Plotting barplots is a frequent endeavor for the analysis of qualitative data. Numerous methods for plotting barplots exist; the popular R package mosaic
also provides methods.
More recently, mosaic
switched to a ggplot wrapper for plotting diagrams, that is gf_XXX()
, packaged in ggformula
. That implies that input data is expected to be tidy, because ggplot, a central member of the tidyverse, excepts its input data to be tidy.
Let’s check an example.
Setup
library(mosaic)
data(tips, package = "reshape2")
Old way of barplots in mosaic
The “old” way of plotting barplots in mosaic was lattice based:
bargraph(~day, data = tips)
Tidyverse, simple
Here, the present day tidyverse style:
gf_bar( ~ day, data = tips)
That’s simple.
More complex case, dplyr-style
Assume we are doing some analysis upfront, and we do it the dplyr way:
tips_count <- tips %>%
filter(tip > 2, day != "Thu") %>%
count(day)
tips_count
## # A tibble: 4 x 2
## day n
## <fct> <int>
## 1 Fri 13
## 2 Sat 60
## 3 Sun 57
## 4 Thur 36
That’s a tidy output. Now again, let’s plot the frequencies:
gf_col(n ~ day, data = tips_count)
Simple, works.
More complex case, using mosaic
tips_count2 <- tips_count <- tips %>%
filter(tip > 2, day != "Thu") %>%
mosaic::tally(~day, data = .)
tips_count2
## day
## Fri Sat Sun Thur
## 13 60 57 36
str(tips_count2)
## 'table' int [1:4(1d)] 13 60 57 36
## - attr(*, "dimnames")=List of 1
## ..$ day: chr [1:4] "Fri" "Sat" "Sun" "Thur"
mosaic’s tally()
does not produce a tidy data frame, so cannot (directly) be handed over to gf_XXX()
.
Workarounds
Of course, there are workarounds, if one wants to go on using mosaic’s tally()

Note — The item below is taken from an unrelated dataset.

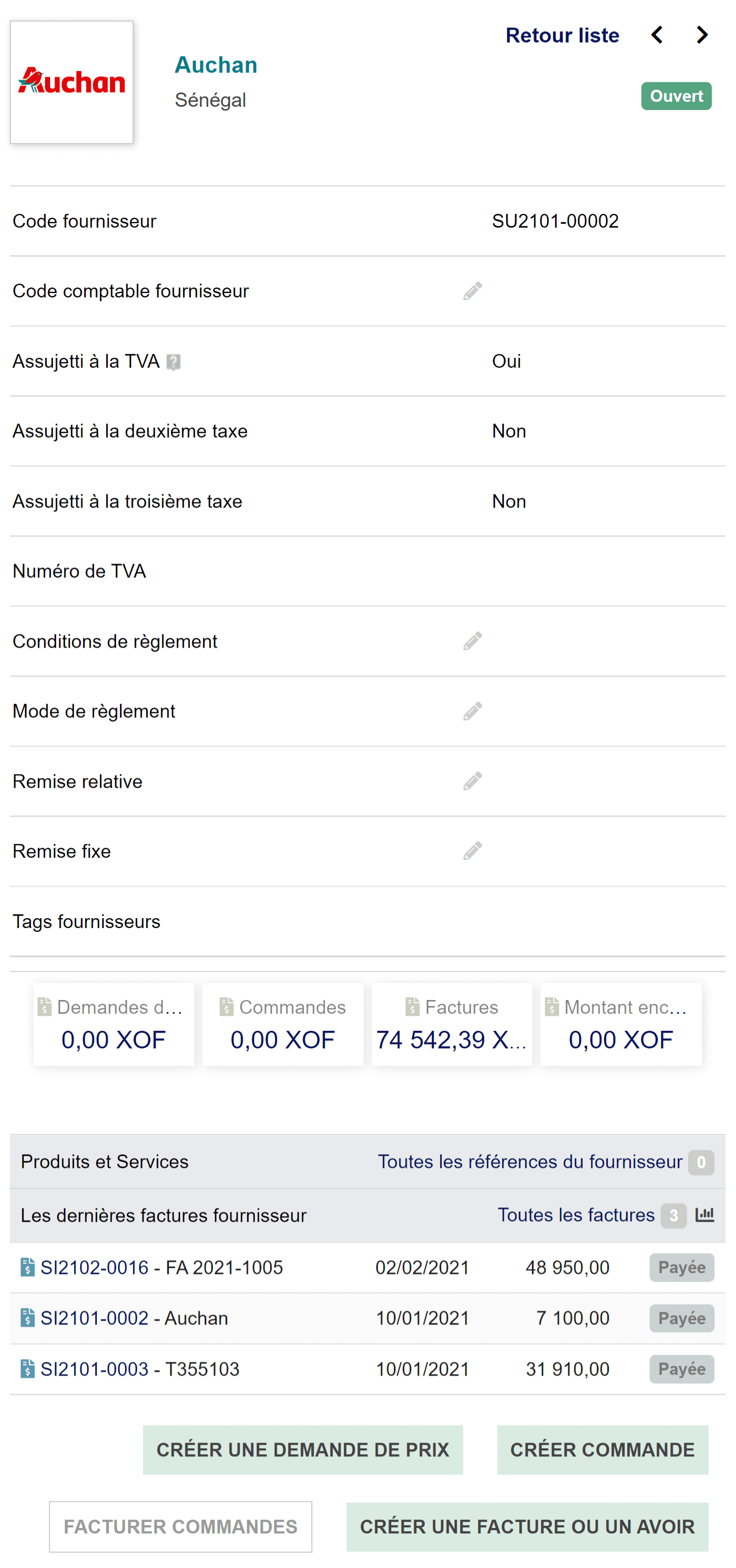This screenshot has height=1568, width=736.
Task: Edit the Remise fixe value
Action: [x=473, y=851]
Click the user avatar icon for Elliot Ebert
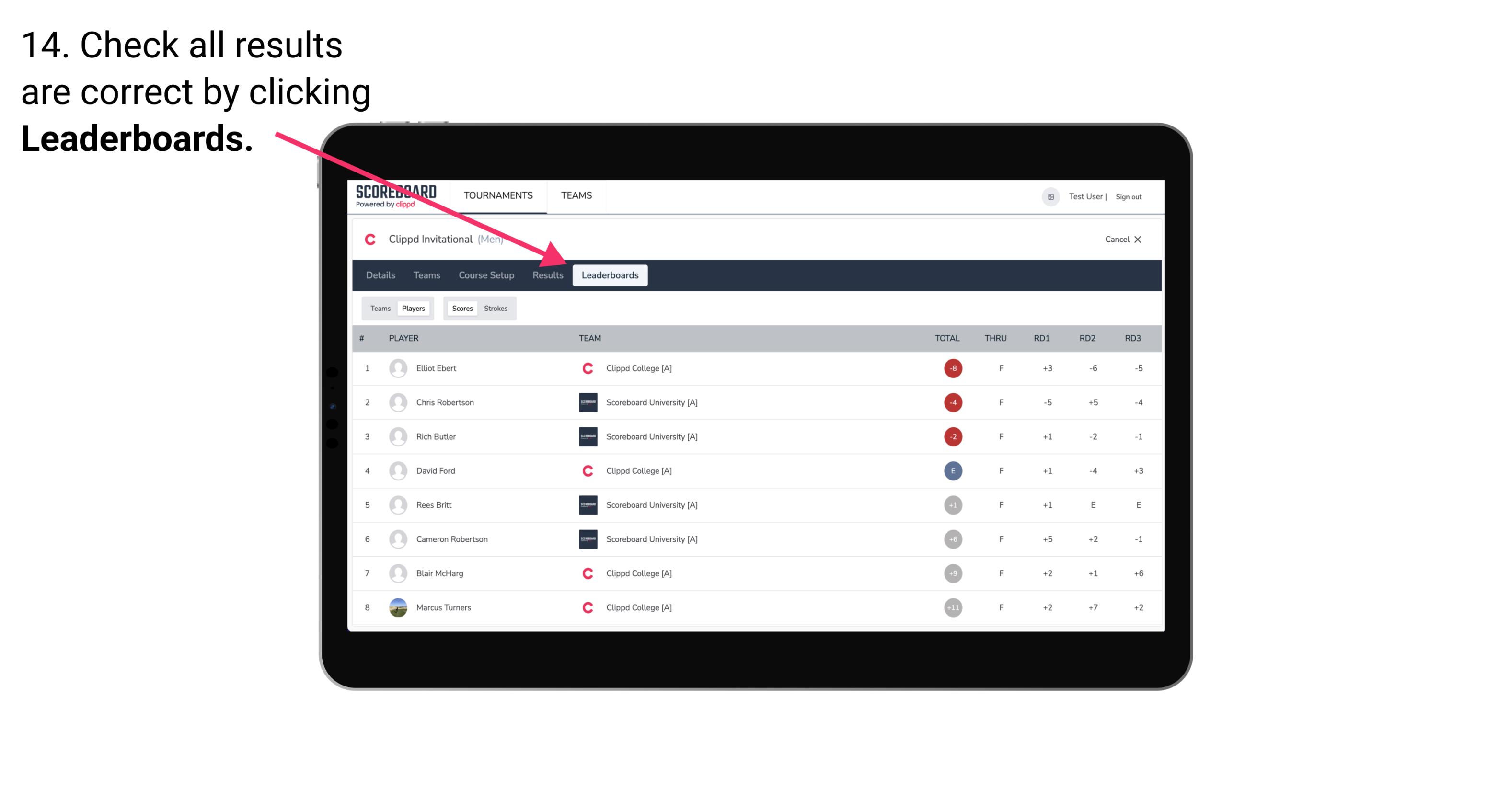1510x812 pixels. pos(397,368)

. For instance, gathering works:
library(tidyverse)
tips_count2 %>%
as_tibble() %>%
tidyr::gather(key = day, value = n)
## # A tibble: 4 x 2
## day n
## <chr> <int>
## 1 Fri 13
## 2 Sat 60
## 3 Sun 57
## 4 Thur 36
Tidy again. Note that gather()
is not attached by mosaic()
, hence the call library(tidyverse)
.
Again, there are functions which are happy to digest a table
(aka, not tidy) as given back by mosaic::tally()
:
barplot(tips_count2)
df_stats()
does not work, apparently
From the package description of mosaicCore
for df_stats()
:
Creates a data frame of statistics calculated on one variable, possibly for each group formed by combinations of additional variables. The resulting data frame has one column for each of the statistics requested as well as columns for any grouping variables.
So, df_stats()
should be useful to get tidy data. However, for tally()
it appears not to do so:
df_stats(~day, data = tips, tally)
## Fri Sat Sun Thur
## 1 19 87 76 62
df_stats(~day, data = tips, tally) %>% str()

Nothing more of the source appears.